Exercise data Start Marker

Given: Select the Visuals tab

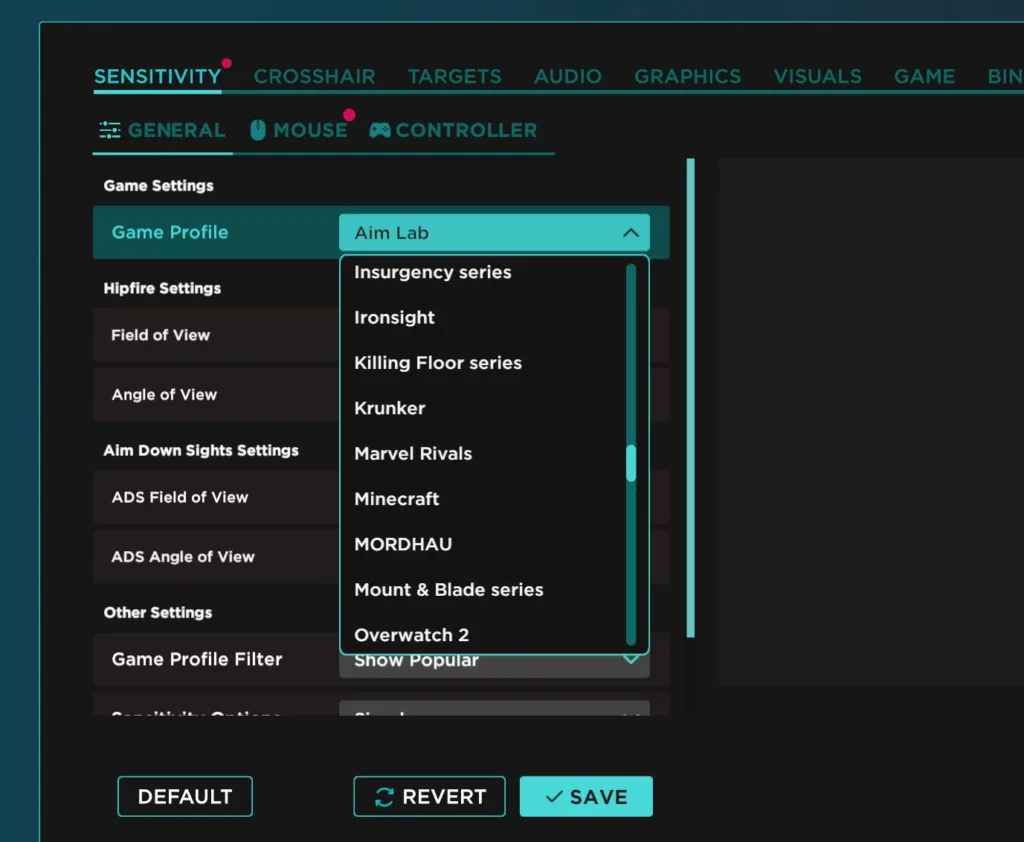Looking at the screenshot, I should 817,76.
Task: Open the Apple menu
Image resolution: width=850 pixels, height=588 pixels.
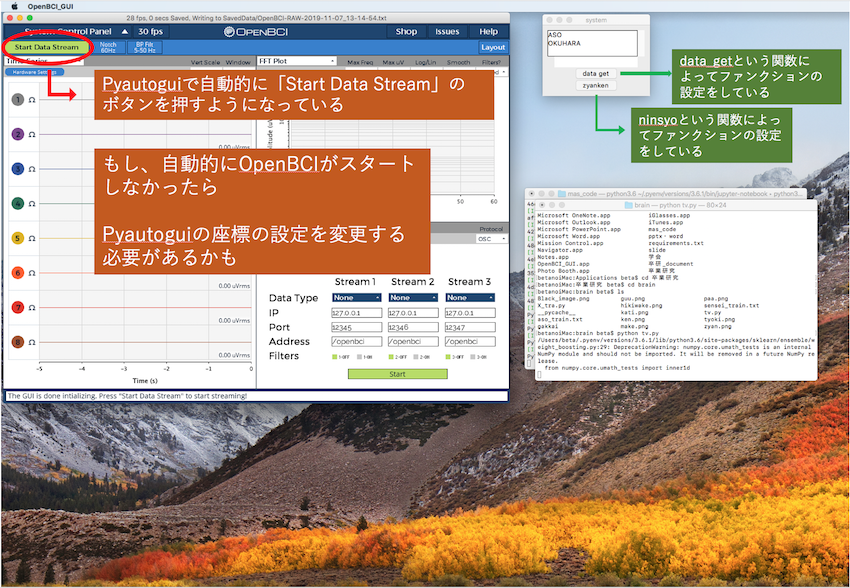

Exercise data End Marker
Exercise data Start Marker

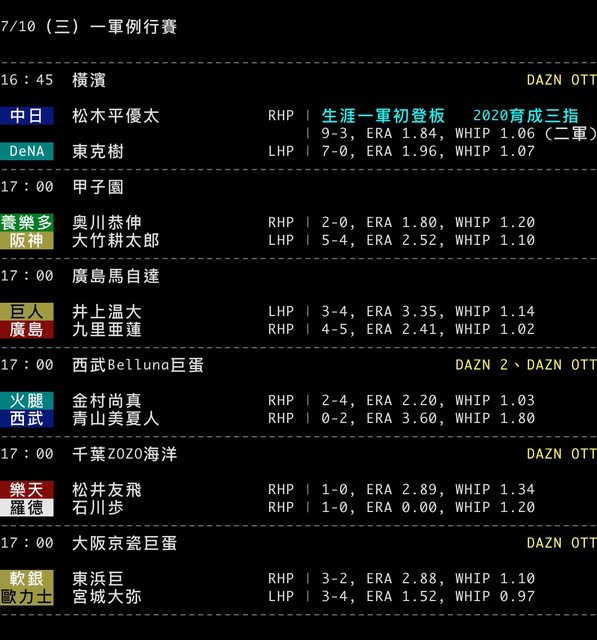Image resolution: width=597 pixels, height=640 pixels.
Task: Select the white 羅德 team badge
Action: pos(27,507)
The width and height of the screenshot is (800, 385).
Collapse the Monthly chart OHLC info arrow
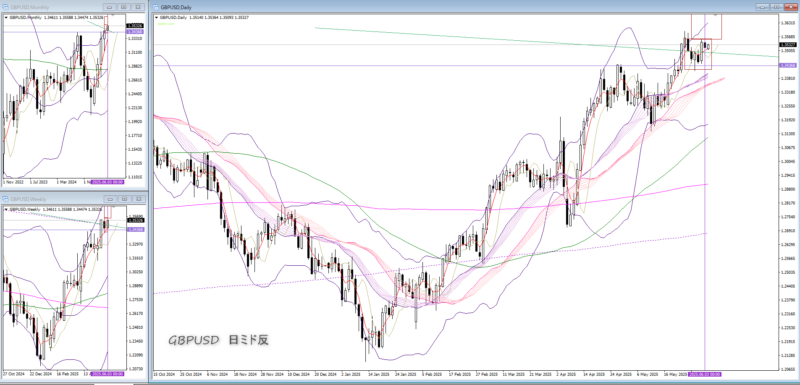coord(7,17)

Exercise data End Marker

■ Instructions to follow
Using the data above, transcribe exactly the lines between those containing "Given: Select the Visuals tab" and "Image resolution: width=850", inclusive, and leave every picture behind.

■ Solution for this task
Given: Select the Visuals tab

Looking at the screenshot, I should 817,76.
Task: Open the Apple menu
Image resolution: width=850 pixels, height=588 pixels.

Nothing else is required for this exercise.